→ **Task to complete**: Copy every one of the rows below word for word, leaving out the pictures.

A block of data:
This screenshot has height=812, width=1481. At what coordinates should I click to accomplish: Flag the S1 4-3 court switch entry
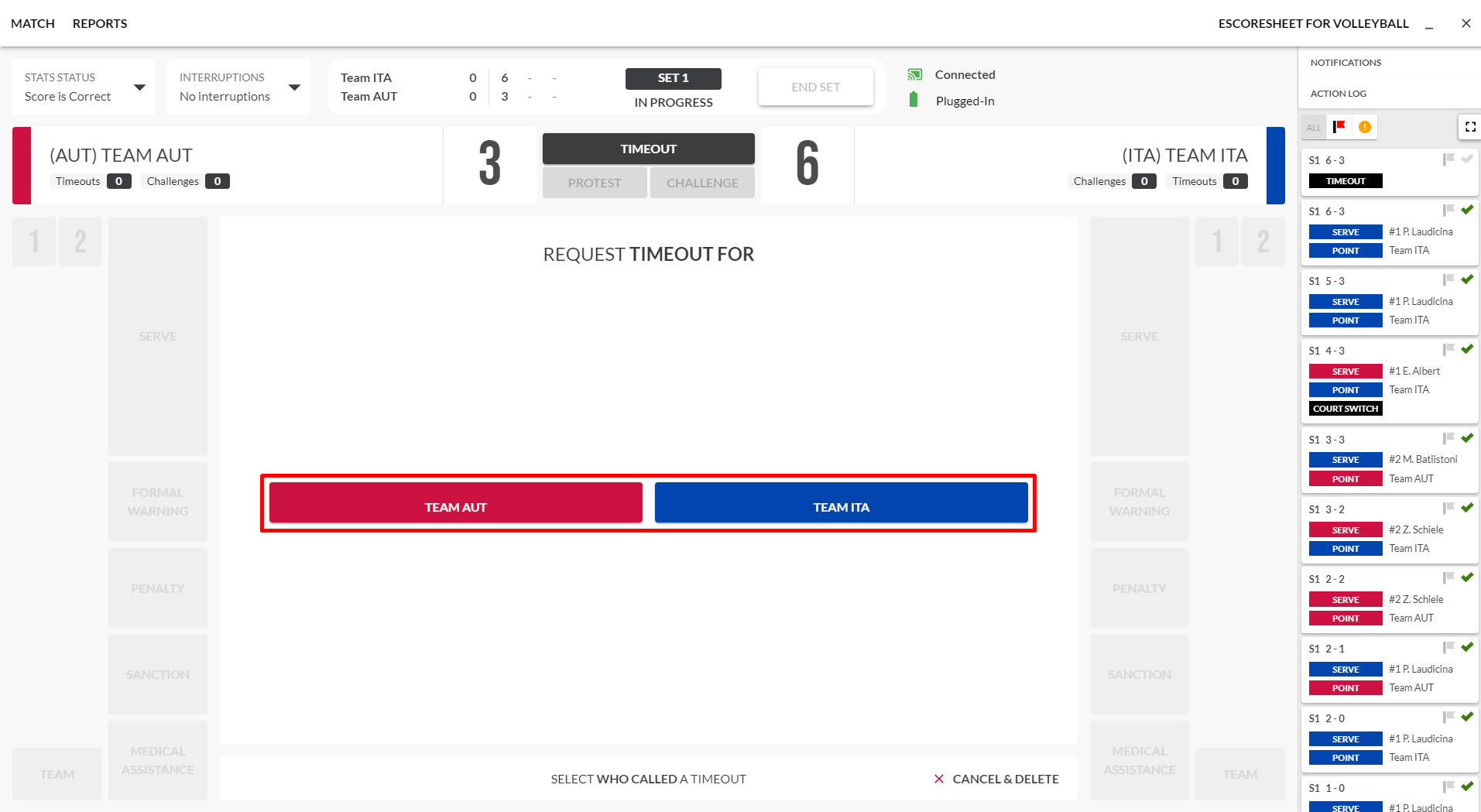(1448, 349)
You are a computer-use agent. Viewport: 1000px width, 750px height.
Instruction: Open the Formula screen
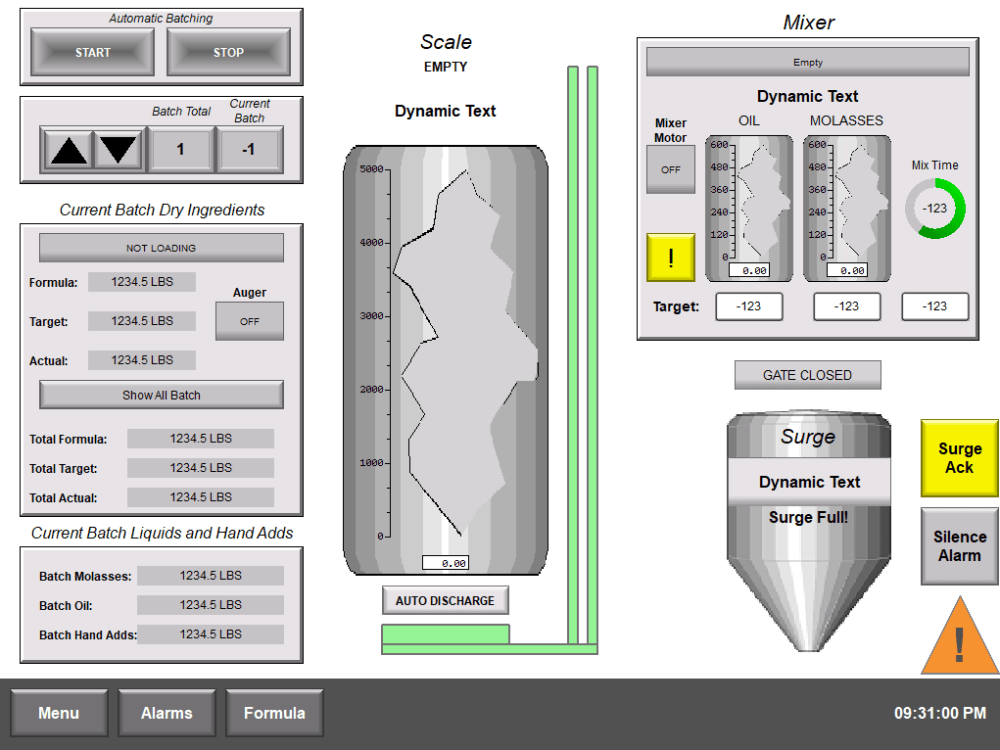pyautogui.click(x=274, y=713)
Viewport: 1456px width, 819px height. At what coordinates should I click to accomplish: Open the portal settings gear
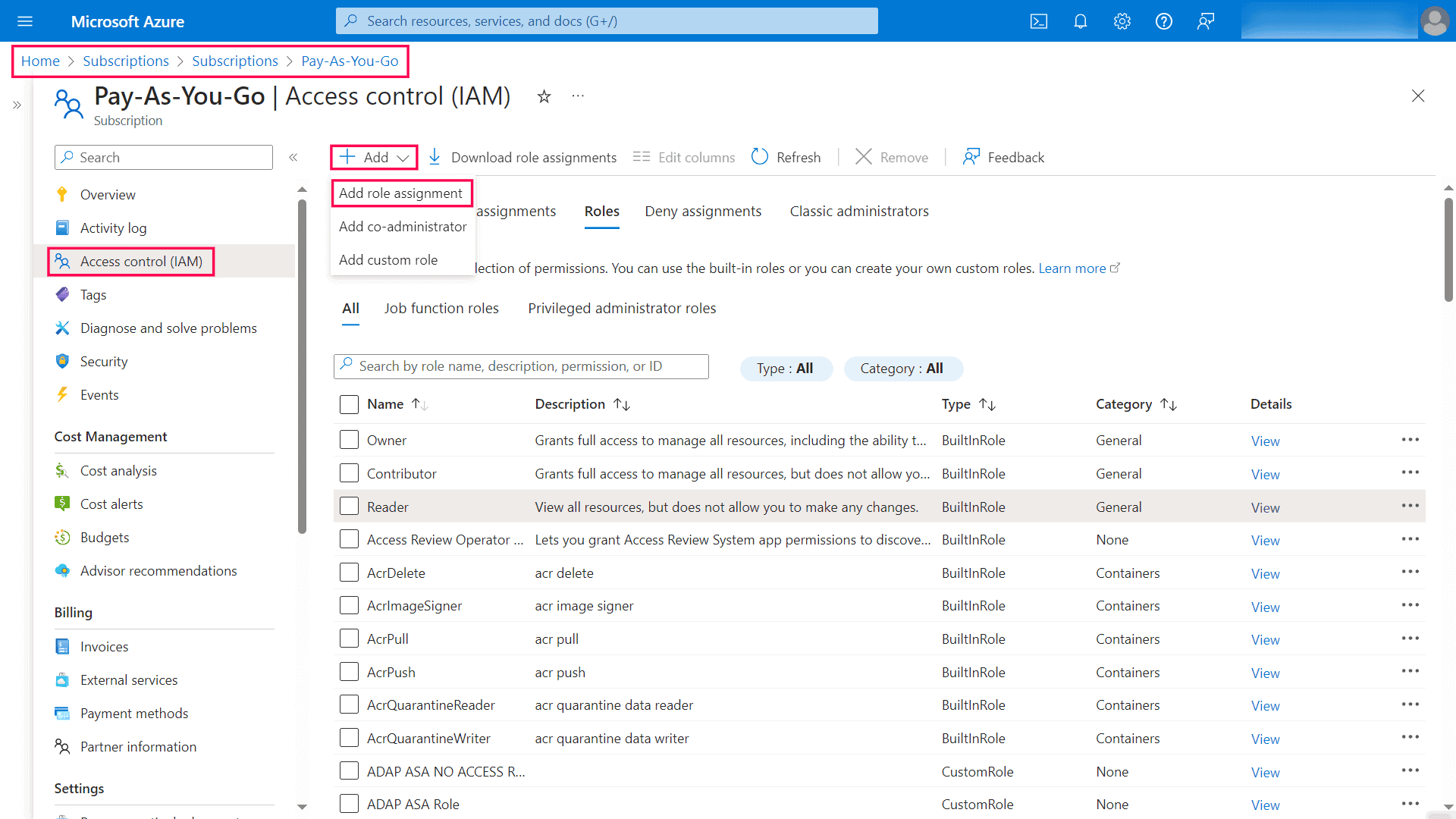pyautogui.click(x=1122, y=20)
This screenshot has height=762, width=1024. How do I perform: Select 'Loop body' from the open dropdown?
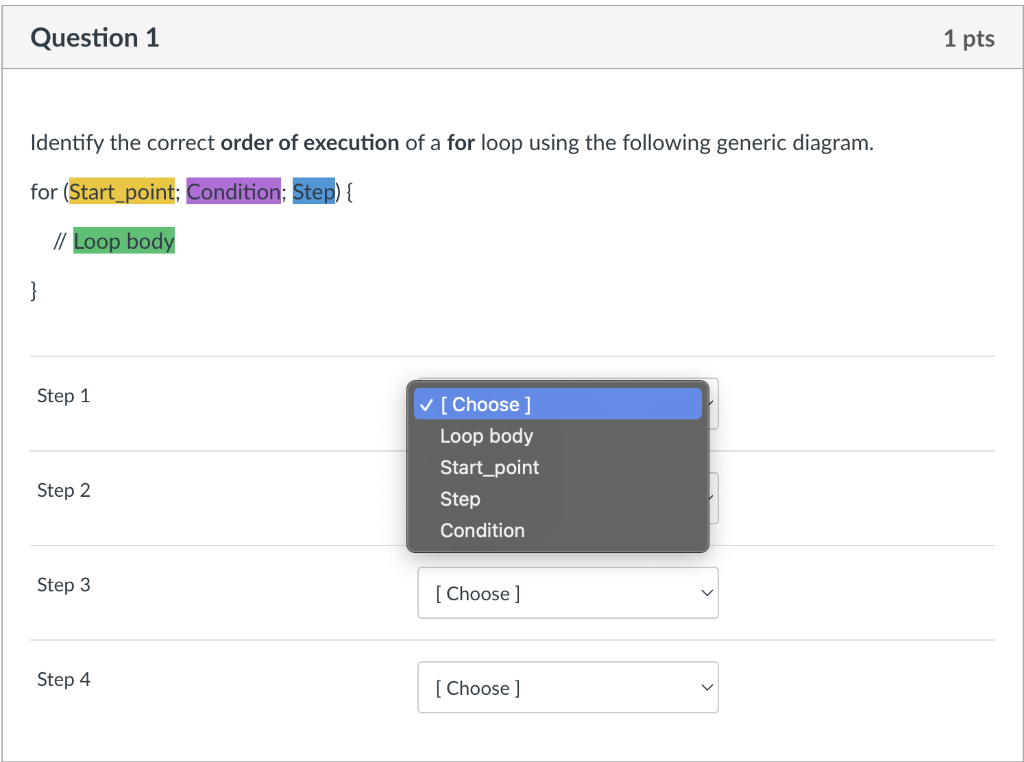click(x=486, y=436)
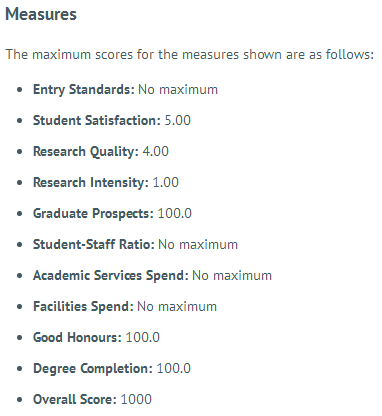Select the Academic Services Spend label
This screenshot has height=416, width=382.
pyautogui.click(x=111, y=276)
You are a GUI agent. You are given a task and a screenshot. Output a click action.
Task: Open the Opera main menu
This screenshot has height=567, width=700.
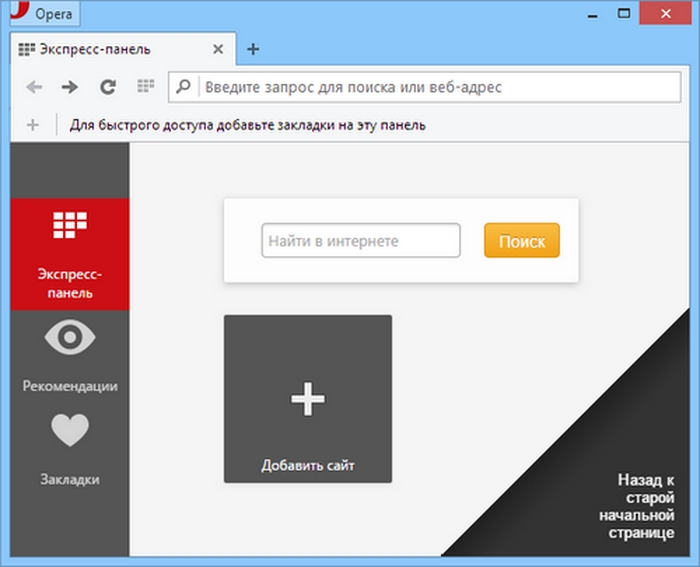click(42, 15)
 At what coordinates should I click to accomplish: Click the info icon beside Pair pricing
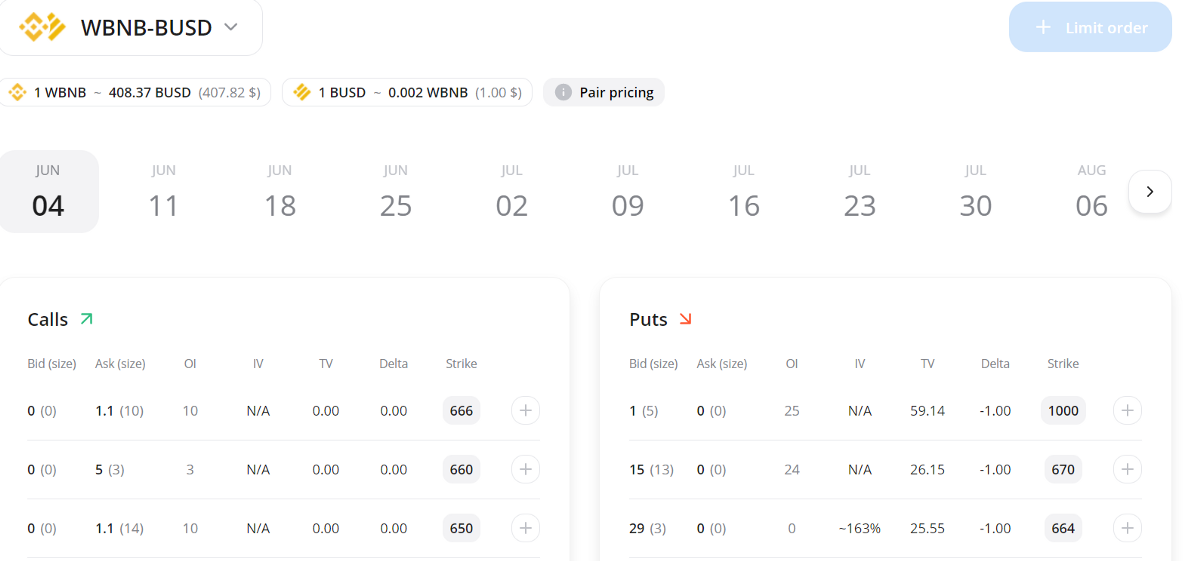click(x=563, y=93)
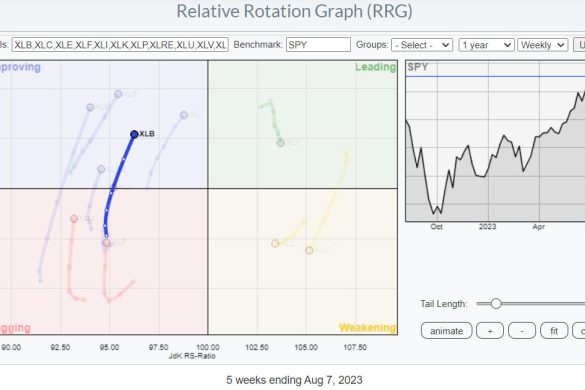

→ **Right answer**:
This screenshot has height=812, width=1481. At what coordinates should I click to accomplish: Flag the S1 4-3 court switch entry
(1448, 349)
You are a computer-use agent. Viewport: 1000px width, 750px height.
Instruction: Open the Formula screen
pyautogui.click(x=274, y=713)
Viewport: 1456px width, 819px height. At what coordinates should I click to accomplish: Open the portal settings gear
pyautogui.click(x=1122, y=20)
This screenshot has height=762, width=1024. How do I perform: Select 'Loop body' from the open dropdown?
click(x=486, y=436)
Select the Academic Services Spend label
This screenshot has height=416, width=382.
pyautogui.click(x=111, y=276)
You are a GUI agent. You are given a task and a screenshot. Output a click action.
Task: Open the Opera main menu
This screenshot has height=567, width=700.
click(42, 15)
 At what coordinates should I click to accomplish: Click the info icon beside Pair pricing
click(x=563, y=93)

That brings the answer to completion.